Carta a mí misma

 Buenos días, cariño:

Madre mía, ¡Qué lejos estás! Ya ves, me he obligado a escribirte, acostumbrada como estoy a hablarte, o a gritarte, dependiendo del día. Parece que ahora toca, cuando nos ha pasado el medio siglo de vida y estamos disimulando las canas de las cejas, mientras vemos como comienzan a caérseme las mejillas y los pliegues del cuello y pecho.

 Entre dónde estás tú y dónde estoy yo, se mantiene el espacio que cubre un charco en invierno. El tiempo de deshacer mil veces el equipaje y, así desordenado, desplegarlo sobre mi cama.  No, no me he ido a ninguna parte. ¡Ojalá!

Alguien me ha cedido un lugar en la plataforma de embarque y aquí sigo. Enredada en el rellano de mi propia escalera, comprando y devolviendo billetes, para los que a ser posible no me haga falta visado.

Te miro, y ahora pienso, ¡qué bonita! Mi princesita, como nos empezó a llamar la abuela hace una década, cuando entrábamos por el patio al lugar donde naciste. ¡Buf! Respiremos, que sé que no te has olvidado, como tampoco del camino al cementerio. Vecino inevitable de las fiestas de infancia en el San Pedro, donde ahora enmudecen los fantasmas.
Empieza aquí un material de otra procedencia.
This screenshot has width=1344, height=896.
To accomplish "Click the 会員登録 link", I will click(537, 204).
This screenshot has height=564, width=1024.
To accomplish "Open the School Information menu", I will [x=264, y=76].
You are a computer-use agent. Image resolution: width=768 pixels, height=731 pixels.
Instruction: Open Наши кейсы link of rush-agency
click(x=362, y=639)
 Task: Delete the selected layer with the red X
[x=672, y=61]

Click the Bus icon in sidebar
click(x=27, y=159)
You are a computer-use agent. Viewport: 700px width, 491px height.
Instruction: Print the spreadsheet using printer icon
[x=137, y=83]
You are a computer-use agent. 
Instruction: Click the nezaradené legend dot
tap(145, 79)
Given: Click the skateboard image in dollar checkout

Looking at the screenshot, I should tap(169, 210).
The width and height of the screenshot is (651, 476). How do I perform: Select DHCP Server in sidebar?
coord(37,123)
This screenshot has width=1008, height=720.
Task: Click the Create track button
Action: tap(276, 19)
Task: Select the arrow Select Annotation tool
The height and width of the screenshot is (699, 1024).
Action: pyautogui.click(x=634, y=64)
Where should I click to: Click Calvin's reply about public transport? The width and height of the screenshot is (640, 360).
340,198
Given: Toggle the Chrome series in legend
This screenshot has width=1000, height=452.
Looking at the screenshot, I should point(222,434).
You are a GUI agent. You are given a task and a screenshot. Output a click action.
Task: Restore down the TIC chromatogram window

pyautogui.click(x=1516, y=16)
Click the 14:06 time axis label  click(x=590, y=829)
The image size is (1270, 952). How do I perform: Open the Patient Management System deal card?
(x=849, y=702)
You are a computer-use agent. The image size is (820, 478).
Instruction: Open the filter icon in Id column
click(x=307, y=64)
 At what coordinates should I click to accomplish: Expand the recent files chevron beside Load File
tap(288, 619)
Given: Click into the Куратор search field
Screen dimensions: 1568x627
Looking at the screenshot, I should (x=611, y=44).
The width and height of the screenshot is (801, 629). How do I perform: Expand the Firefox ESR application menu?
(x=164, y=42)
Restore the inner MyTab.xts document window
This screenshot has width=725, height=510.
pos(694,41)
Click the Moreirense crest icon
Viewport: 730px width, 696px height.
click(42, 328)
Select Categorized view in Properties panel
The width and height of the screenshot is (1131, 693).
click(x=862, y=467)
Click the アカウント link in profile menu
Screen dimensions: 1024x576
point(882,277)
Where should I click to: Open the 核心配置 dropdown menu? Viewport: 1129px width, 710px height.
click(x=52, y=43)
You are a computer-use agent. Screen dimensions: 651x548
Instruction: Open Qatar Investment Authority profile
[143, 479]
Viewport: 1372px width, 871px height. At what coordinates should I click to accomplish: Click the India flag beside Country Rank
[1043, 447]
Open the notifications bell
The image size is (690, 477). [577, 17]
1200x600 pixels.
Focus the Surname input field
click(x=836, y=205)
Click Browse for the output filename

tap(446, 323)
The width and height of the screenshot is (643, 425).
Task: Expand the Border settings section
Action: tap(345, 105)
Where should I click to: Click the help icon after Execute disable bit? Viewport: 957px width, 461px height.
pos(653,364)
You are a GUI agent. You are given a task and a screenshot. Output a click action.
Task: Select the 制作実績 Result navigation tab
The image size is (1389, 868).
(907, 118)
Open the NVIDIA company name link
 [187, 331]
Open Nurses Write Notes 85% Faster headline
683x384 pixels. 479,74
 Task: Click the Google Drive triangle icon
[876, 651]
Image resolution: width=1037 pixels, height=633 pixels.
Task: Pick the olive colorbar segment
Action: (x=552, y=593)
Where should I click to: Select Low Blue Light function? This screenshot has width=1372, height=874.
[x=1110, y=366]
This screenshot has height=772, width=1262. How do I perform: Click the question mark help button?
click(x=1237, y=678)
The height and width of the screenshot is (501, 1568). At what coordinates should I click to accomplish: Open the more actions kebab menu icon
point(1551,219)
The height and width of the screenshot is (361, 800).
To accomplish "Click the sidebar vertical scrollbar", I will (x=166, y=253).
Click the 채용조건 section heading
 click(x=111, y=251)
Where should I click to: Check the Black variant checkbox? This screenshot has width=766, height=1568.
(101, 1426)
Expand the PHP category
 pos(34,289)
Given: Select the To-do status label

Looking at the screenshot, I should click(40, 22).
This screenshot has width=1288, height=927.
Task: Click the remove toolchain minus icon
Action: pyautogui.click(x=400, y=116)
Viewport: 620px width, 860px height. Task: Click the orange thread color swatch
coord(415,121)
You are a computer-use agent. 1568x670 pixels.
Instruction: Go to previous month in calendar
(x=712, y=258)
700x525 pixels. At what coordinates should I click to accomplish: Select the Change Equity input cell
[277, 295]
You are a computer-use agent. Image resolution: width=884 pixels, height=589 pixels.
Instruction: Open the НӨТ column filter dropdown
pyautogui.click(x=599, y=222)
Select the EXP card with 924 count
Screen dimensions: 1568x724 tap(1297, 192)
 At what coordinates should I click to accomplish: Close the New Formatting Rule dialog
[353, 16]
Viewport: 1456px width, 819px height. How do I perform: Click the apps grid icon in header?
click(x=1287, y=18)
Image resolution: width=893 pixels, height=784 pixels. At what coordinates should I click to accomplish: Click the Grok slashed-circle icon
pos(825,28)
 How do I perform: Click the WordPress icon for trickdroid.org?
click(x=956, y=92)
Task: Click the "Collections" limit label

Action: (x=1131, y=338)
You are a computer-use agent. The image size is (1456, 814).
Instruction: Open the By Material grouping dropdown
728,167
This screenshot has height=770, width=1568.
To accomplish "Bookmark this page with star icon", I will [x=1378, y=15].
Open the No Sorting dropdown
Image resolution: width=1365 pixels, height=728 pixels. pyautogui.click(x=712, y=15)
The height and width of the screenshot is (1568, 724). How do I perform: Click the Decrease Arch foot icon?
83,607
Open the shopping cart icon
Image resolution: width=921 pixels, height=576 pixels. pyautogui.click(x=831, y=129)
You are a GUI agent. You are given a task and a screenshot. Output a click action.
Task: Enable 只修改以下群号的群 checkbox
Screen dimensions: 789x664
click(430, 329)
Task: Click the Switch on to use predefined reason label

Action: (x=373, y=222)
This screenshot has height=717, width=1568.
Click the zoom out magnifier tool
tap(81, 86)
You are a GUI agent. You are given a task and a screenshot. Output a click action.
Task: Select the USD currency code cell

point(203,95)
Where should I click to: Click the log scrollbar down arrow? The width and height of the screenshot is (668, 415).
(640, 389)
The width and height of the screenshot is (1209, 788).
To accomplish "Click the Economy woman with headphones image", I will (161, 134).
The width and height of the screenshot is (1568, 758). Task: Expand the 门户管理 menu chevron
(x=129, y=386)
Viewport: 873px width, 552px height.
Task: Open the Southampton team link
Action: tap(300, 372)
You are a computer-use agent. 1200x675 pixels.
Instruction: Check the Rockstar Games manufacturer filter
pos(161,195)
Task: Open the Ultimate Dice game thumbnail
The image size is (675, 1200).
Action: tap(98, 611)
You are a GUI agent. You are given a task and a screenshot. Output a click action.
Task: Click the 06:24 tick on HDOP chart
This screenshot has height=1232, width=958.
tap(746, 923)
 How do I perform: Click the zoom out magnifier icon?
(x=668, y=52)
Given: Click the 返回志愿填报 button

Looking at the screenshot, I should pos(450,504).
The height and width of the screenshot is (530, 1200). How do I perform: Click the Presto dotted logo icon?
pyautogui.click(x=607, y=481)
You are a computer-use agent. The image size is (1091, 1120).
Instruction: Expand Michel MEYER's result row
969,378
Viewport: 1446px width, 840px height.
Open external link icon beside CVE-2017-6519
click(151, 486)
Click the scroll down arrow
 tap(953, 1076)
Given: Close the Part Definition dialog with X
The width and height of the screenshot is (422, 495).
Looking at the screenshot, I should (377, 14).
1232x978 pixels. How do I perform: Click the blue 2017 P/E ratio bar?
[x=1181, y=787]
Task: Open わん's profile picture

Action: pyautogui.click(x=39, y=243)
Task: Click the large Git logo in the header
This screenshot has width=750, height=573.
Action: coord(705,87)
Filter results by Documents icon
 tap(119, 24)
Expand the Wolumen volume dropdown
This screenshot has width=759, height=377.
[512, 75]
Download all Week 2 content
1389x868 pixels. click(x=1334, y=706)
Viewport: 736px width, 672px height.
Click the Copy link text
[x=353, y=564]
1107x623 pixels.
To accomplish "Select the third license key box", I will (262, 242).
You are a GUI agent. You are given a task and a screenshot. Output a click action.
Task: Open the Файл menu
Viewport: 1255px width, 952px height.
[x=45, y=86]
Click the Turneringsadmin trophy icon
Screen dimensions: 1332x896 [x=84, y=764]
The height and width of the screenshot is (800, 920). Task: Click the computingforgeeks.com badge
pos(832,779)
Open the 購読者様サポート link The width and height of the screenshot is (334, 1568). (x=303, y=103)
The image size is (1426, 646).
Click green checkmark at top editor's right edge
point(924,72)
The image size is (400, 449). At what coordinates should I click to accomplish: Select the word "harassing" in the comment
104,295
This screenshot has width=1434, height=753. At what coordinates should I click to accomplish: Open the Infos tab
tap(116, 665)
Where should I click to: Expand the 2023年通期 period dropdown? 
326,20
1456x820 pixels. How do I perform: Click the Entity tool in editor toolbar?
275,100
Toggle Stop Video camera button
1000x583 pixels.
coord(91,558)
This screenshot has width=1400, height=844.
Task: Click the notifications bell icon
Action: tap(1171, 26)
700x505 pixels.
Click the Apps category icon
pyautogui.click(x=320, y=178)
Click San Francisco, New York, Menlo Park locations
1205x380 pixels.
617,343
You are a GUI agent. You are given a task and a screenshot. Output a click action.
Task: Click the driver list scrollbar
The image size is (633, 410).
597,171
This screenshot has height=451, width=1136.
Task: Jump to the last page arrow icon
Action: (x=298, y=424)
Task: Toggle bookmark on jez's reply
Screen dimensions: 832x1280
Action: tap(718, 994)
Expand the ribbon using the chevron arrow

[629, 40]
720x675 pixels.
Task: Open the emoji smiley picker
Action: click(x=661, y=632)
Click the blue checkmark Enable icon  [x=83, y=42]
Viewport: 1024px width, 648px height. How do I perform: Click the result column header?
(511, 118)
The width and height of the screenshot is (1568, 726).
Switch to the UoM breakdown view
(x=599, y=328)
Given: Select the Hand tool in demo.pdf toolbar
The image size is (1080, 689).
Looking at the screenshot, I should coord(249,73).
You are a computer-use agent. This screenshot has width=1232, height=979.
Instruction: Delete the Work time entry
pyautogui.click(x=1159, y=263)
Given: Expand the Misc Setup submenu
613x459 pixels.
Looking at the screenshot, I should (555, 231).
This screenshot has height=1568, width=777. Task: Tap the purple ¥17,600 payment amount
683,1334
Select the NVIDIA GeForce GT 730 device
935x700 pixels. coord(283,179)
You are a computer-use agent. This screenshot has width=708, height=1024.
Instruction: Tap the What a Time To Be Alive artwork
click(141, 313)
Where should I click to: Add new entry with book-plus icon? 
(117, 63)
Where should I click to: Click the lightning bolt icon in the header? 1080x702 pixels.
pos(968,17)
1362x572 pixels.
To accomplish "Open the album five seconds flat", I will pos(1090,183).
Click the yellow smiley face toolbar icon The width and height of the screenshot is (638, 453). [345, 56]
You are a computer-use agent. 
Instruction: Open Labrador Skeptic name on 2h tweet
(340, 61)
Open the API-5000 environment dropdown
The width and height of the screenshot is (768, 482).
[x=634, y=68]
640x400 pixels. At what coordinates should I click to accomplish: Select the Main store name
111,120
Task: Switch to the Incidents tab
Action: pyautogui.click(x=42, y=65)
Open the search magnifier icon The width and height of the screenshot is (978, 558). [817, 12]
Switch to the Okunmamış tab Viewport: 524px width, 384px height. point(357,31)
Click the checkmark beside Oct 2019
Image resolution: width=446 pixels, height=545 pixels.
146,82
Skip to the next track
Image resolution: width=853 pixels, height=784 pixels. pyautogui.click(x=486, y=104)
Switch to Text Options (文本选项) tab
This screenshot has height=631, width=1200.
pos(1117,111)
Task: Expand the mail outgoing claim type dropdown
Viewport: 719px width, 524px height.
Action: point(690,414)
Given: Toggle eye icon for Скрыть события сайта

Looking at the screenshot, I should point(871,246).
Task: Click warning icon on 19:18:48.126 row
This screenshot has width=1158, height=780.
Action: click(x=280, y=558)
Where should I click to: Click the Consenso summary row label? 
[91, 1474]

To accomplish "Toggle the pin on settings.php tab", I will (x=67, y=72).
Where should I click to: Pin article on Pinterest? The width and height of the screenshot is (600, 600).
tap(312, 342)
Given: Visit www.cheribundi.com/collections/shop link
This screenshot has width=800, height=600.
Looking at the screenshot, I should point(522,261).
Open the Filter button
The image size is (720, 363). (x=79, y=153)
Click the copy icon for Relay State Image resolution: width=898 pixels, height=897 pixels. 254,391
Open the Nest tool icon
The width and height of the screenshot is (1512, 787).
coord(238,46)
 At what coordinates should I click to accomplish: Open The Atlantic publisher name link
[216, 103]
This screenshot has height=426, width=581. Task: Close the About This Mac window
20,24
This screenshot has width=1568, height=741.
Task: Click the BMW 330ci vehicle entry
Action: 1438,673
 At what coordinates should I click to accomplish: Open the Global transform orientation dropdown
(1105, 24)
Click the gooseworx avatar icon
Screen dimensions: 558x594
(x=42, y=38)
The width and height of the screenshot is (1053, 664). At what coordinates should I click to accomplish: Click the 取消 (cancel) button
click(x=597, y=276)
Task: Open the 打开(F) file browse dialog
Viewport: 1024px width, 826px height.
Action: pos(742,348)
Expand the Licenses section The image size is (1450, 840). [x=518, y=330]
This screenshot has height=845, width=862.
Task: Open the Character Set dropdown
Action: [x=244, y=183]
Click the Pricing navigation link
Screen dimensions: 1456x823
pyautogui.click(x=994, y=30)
¿Qué contarte? De todas las cosas que nunca tuve contigo, mi propio baño, una cama grande, una mesa redonda en la cocina y un motor que me lleva de una ciudad a otra, me culpo cada día de seguir sin comprarme unos zapatos cómodos.

De las cosas que no hice, mencionarte que como te temías no llegaste a crecer hasta el uno sesenta ni a estudiar para corresponsal de guerra. Por otro lado, mantenemos la virtud de la impuntualidad por la que, solo a veces sufro más que las que me esperan. Ahora, sin embargo, comemos todo lo que me pongo en el plato.

Lo de trabajar en el ayuntamiento de la ciudad que me vio crecer ha sido todo un giro de guion. Mientras unas almas se han marchado y otras aguantan conmigo en las calles que envejecen y que hacen desaparecer las medidas de mis yos, el tuyo y el mío.

Ya no están, ni M., ni F., R, M., P., C., … y si están, no los veo. Hace mucho que se han ido papá, las abuelas, los tíos de América… y a la tía A., una demencia hace mucho que la tiene secuestrada.

Mamá se va manteniendo en la depresión líquida de la vejez y A., tu hermana, se ha alejado tanto, que ya no la reconocerías. Y, en cuanto a mí y lo de seguir aquí, entre letras, mientras se me va secando la vagina, solo se explica como una prolongación de nuestro TOC.